Das Objekt ist überall und das lebendige Fleisch unentdeckbar. Verdrängt aus dieser Welt, worin sich der Körper und das Lebendige nicht aufhalten dürfen, muß das lebendige Fleisch auf Distanz gehalten werden: bedeckt, geschützt, mit Plastik umhüllt. Der unbelebte und milchige Schutz der Serie Out of the blue II erscheint als ein "Präservativ", das "vor" oder "nach" dem Geschlechtsverkehr betrachtet werden kann, jedoch nicht "während" des sexuellen Aktes, da "während" nicht stattgefunden hat. In dieser Zeitspanne, in der nichts passiert, bleibt die Spannung zwischen dem Schmutzigen, dem Harmlosen und dem Köstlichen ungelöst. Der Künstler führt uns diese parasitäre Welt vehement vor Augen und kreiert gleichzeitig neue Formen zeitgenössischer Schönheit.

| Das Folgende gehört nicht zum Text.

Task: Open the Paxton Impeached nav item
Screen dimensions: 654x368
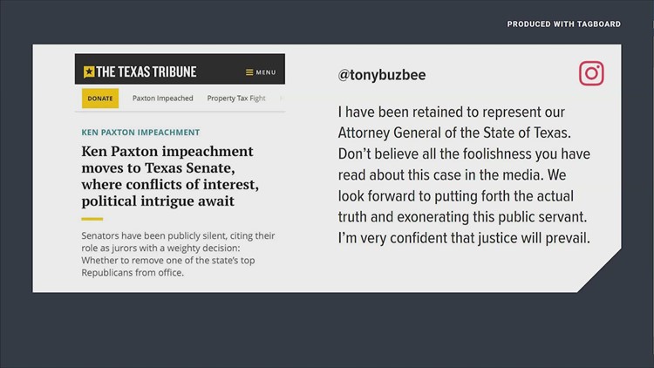Action: pyautogui.click(x=162, y=99)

Seitdem Charles Baudelaire die "Moderne" erfunden hat, indem er die Fähigkeit des Menschen definierte, die Transzendenz von der Immanenz zu unterscheiden, versucht der Künstler in der Tat das Universelle im Kurzlebigen zu entdecken und "das Erhabene im Alltäglichen" zu erkennen. Dies war für Baudelaire, den Maler der Moderne, "das, was die epische Seite aus dem Leben herausreißt und uns zu verstehen gibt – mit Hilfe von Farben und Zeichnungen – was an Edelmütigkeit und Poesie in unseren Krawatten und Lackstiefeln schlummert". Ein Jahrhundert später sagte André Malraux eigentlich nichts anderes, als er den Sinn der Kunst als Versuch definierte, den Menschen bewußt zu machen, welche ungeahnte Größe in ihnen steckt.